Monumento al "Partigiano Reggiano" a rischio: incontro fissato tra Autostrade e i promotori

Il sindaco Luca Vecchi: «Non cancelleremo il murales su Casa Manfredi». La Direzione di tronco di Bologna della società ha già organizzato un incontro: «Cerchiamo, in modo condiviso, la migliore soluzione»

 

REGGIO EMILIA. Autostrade per l’Iltalia diffida Istoreco e chiede di togliere il murales che ricorda il sacrificio dei partigiani realizzato sulla facciata di casa Manfredi e che si affaccia sull'A1: distrarrebbe i conducenti alla guida. Lo riporta oggi “Il Resto del Carlino”. Il sindaco Luca Vecchi interviene a difesa del monumento storico.
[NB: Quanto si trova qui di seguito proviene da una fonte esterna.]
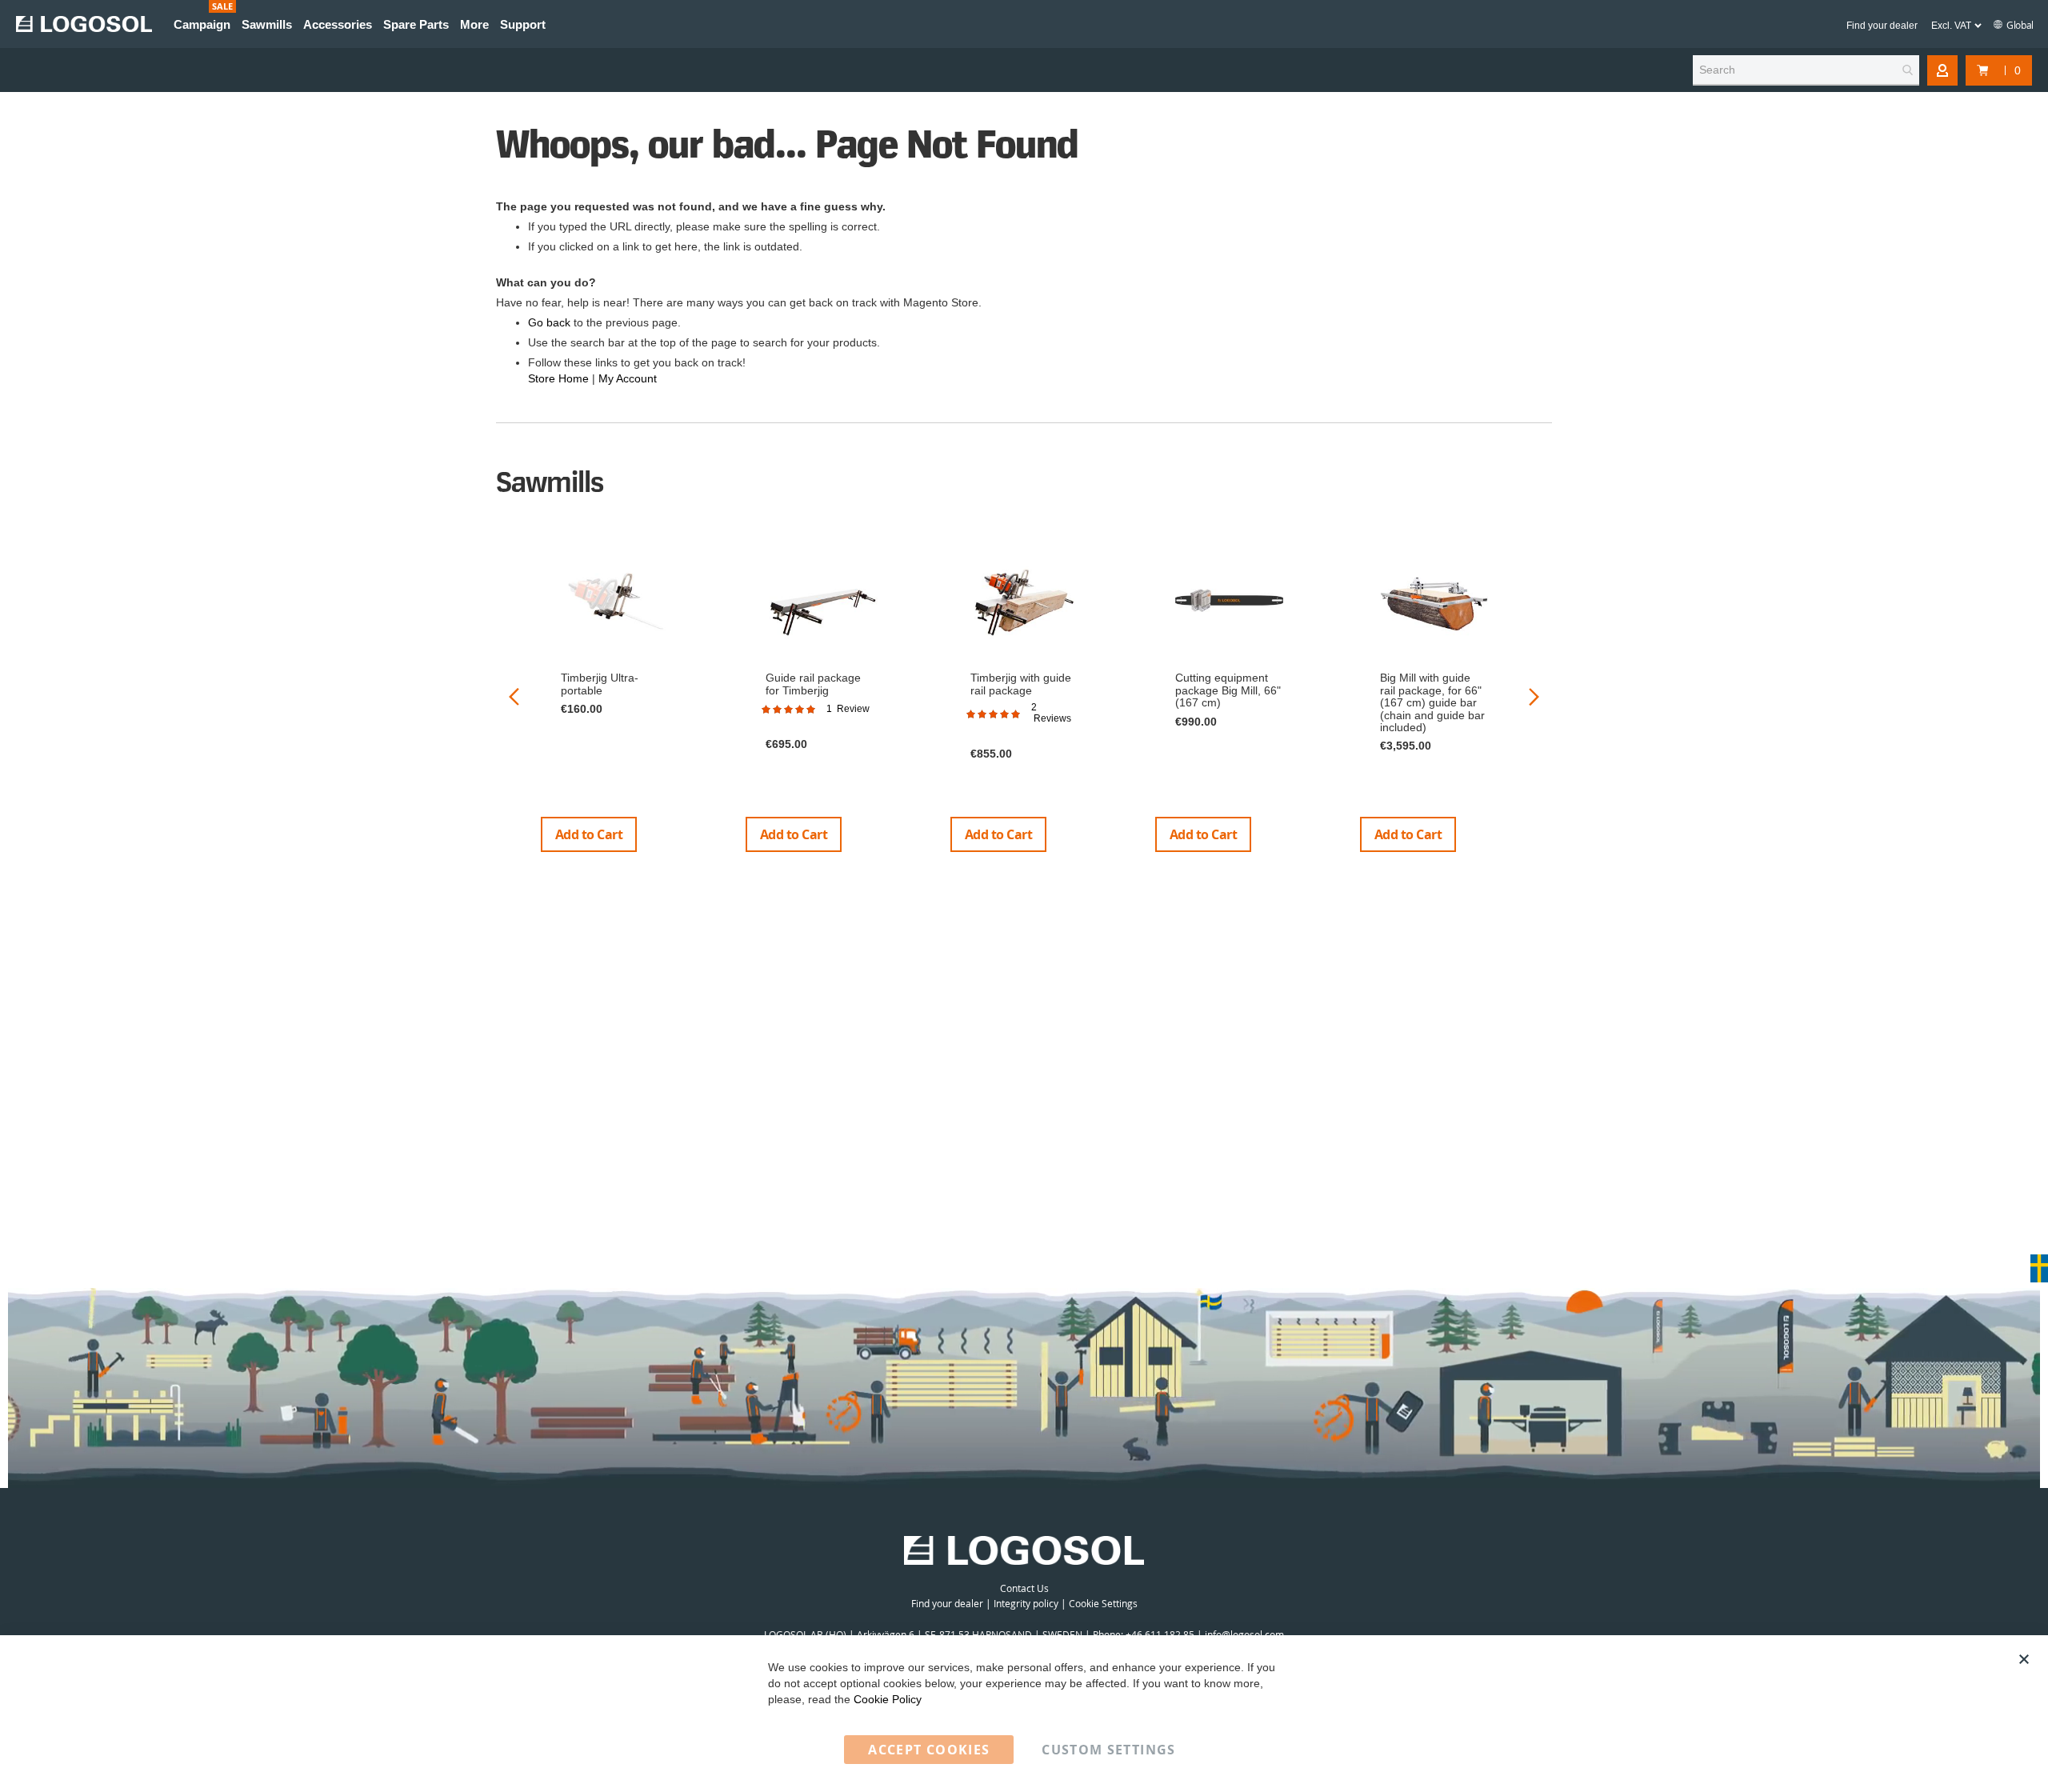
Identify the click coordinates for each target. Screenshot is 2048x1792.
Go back (549, 322)
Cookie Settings (1103, 1603)
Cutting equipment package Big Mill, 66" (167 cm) (1228, 690)
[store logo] (84, 24)
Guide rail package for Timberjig (813, 683)
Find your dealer (1882, 25)
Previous (514, 696)
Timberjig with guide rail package (1020, 683)
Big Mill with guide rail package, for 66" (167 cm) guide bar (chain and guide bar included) (1432, 702)
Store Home (558, 378)
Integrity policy (1026, 1603)
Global (2019, 24)
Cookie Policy (888, 1699)
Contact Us (1024, 1588)
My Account (627, 378)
Intanto la società fa sapere di avere già fissato un incontro con i soggetti promotori, tra i quali il Comune, per trovare una soluzione: «Assicuriamo tutto il nostro impegno per mettere in atto, in modo condiviso con le istituzioni e le associazioni del territorio, e previo il parere degli uffici tecnici del ministero, la migliore soluzione».
 
«Non cancelleremo il murales “Partigiano Reggiano” su Casa Manfredi _ scrive il primo cittadino _ Esso è parte integrante del nostro Dna, ricorda un fatto gravissimo – un rastrellamento nazifascista in cui persero la vita 23 persone – e Reggio Emilia, città Medaglia d’Oro della Resistenza, non è disponibile ad annullare la propria storia e la propria memoria. Quel luogo è un monumento vivente, sorge a Villa Sesso da decenni, da molto prima che venisse realizzato il murales, ed è dunque presente da ben prima dell'edificazione di autostrada e linea ad alta velocità. Com’è noto il dipinto “Partigiano Reggiano” valorizza la storia e l'esempio dei fratelli Manfredi, il sacrificio dei Miselli, la sofferenza indicibile patita da tante famiglie e da una frazione storica della nostra città, ed è stato realizzato sulla facciata della loro casa natale. Non contiene alcuna comunicazione commerciale, non è una insegna, un cartello, un manifesto o un impianto pubblicitario. Fra l’altro la distanza dalla carreggiata (circa 50 m dal centro) e la tipologia del murales non riteniamo vogliano in alcun modo indurre a confusione gli automobilisti, rispetto alla segnaletica verticale presente a lato della strada. Siamo già in contatto con Autostrade e siamo certi che assieme risolveremo in breve tempo la vicenda, autorizzando quanto è stato fatto. Siamo disponibili a valutare l'eventuale piantumazione di una quinta arborea per renderlo meno visibile dall'autostrada, se questo suggerisce il buon senso rispetto al tema della sicurezza stradale. Come per altri monumenti, come quello sulla Cisa o all’uscita di Brescia Ovest sull’A4 si deve a nostro avviso, date queste premesse, procedere con l'autorizzazione».
 
In merito al murales visibile in A1, nel tratto compreso tra Terre di Canossa - Campegine e Reggio Emilia, interviene a stretto giro la Direzione di tronco di Bologna di Autostrade per l’Italia: «Da parte nostra c'è la più ampia disponibilità e volontà di collaborazione per assicurare il ricordo delle vittime partigiane, nel rispetto dei parametri di legge necessari per garantire la sicurezza degli utenti in transito in quel tratto autostradale. 
La Direzione di Tronco ha già organizzato un primo incontro con i referenti delle istituzioni locali e prenderà contatto con le associazioni coinvolte per valutare insieme - e con l’avallo degli uffici tecnici del Ministero delle Infrastrutture e delle Mobilità Sostenibili – tutte le ipotesi possibili, tra cui la piantumazione di alberi ad alto fusto che preserverebbero l’opera, mitigando al tempo stesso il significativo impatto visivo degli automobilisti. In alternativa, potrebbero essere individuate pareti alternative, presenti ad esempio in aree attigue al casolare, dove poter riprodurre lo stesso murales, ovviamente con il totale supporto economico della Direzione di tronco.
La Direzione di Tronco di Bologna assicura tutto il proprio impegno per mettere in atto, in modo condiviso con le istituzioni e le associazioni del territorio, la migliore soluzione».